I thought maybe we were seeing a bad writeup, but no, it's the authors' themselves who talk about the need for high-performance command-line processing, and give the performance of processing N arguments as O(N)*[N*O(1)]. I cannot conceive of a situation in which command-line processing is a bottleneck. And their use of O() notation is wrong (they are claiming O(N**2) -- which they really don't want to do, not least because it's wrong). O() notation shows how performance grows with input size. Unless they are worrying about thousands or millions of command-line arguments, O() notation in this context is just ludicrous.
I don't know why I'm going on at such length -- the extreme dumbness of this article just set me off.
It sounds like the author is statically linking his library and running on embedded an embedded system. It is not surprising in that case that the c++ standard library brings in much more code than the c standard library, but it should be made clear that it is not relevant to desktop developers, pretty much all of which dynamically link with glibc.
Again, to be clear, dynamically linking with the c++ standard library is not going to increase your executable size. Please don't try to roll your own code that exists in the standard library. It is a real nuisance when people do that.
I should qualify that by saying that template instantiations do (of course) increase executable size, but that they do so no more than if you had rolled your own.
I'm not sure that for the usually simple task of command line processing, I'd like to learn a whole new lex/yacc syntax thingy.
0 4/09/1539255 and http://developers.slashdot.org/article.pl?sid=07/0 4/09/1539255
The syntax for gperf is not that bad, but its simply the wrong tool for the job as far as commandline processing goes.
gperf simply makes a "perfect" has function for searching a predetermined static lookup. It provides no mechanism for arbitrary arguments like input filenames or modifiers (like a filter for including/excluding things, or increasing/decreasing something) nor does it check for conflicting options or missing options.

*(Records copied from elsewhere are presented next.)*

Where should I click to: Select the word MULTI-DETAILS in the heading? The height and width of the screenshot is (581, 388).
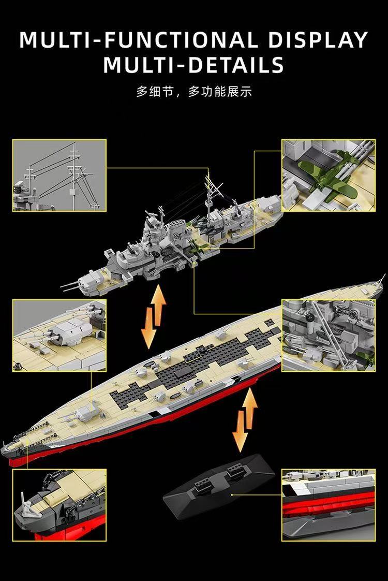(x=193, y=66)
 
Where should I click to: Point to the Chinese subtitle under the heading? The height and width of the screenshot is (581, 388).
(x=193, y=92)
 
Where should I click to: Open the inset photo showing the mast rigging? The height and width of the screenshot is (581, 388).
(x=59, y=175)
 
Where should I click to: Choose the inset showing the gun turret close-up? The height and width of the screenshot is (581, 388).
(x=59, y=335)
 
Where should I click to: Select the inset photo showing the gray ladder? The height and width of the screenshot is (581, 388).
(x=328, y=335)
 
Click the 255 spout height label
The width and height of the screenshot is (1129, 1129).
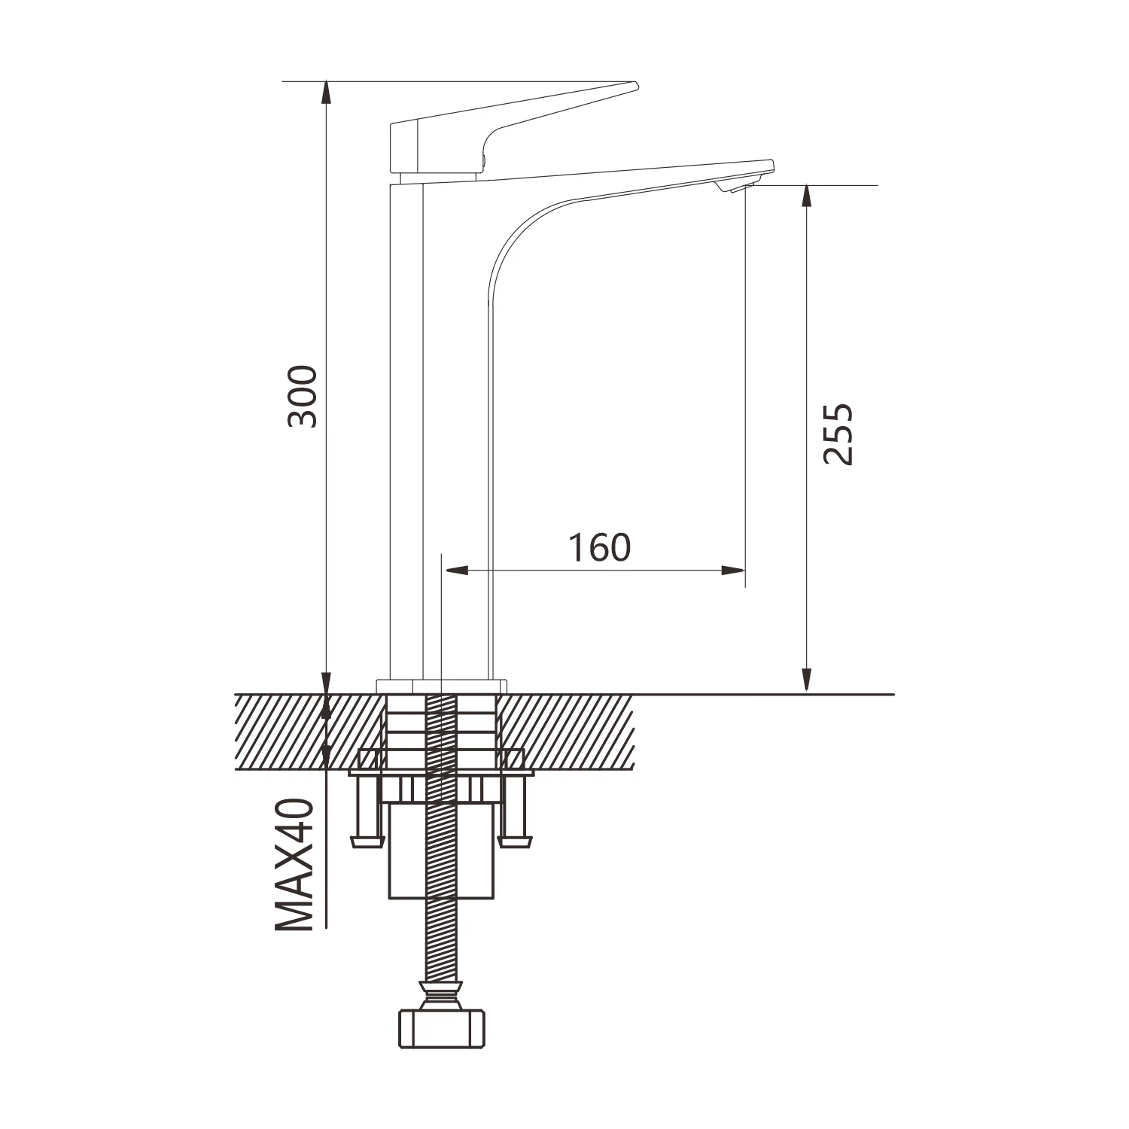coord(838,434)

gperf would give you nothing besides a match of input to a state. gperf would provide nothing for a common commandline like: --include="*.txt" --exclude="*.backup" --with-match="some text|or this text" --limit-input=5megabytes
getopt or just rolling your own if/else if ladder or switch statement would provide much more flexibility over gperf.
Now, with parsing a configuration file, gperf might help, but for processing commandline arguments, gperf is simply the wrong tool for the job.
This is like the second or third slashdot posting from IBM's developer works that is simply a well formated nonsense. Past examples are http://developers.slashdot.org/article.pl?sid=07/
This is silly on both slashdot and IBMs part.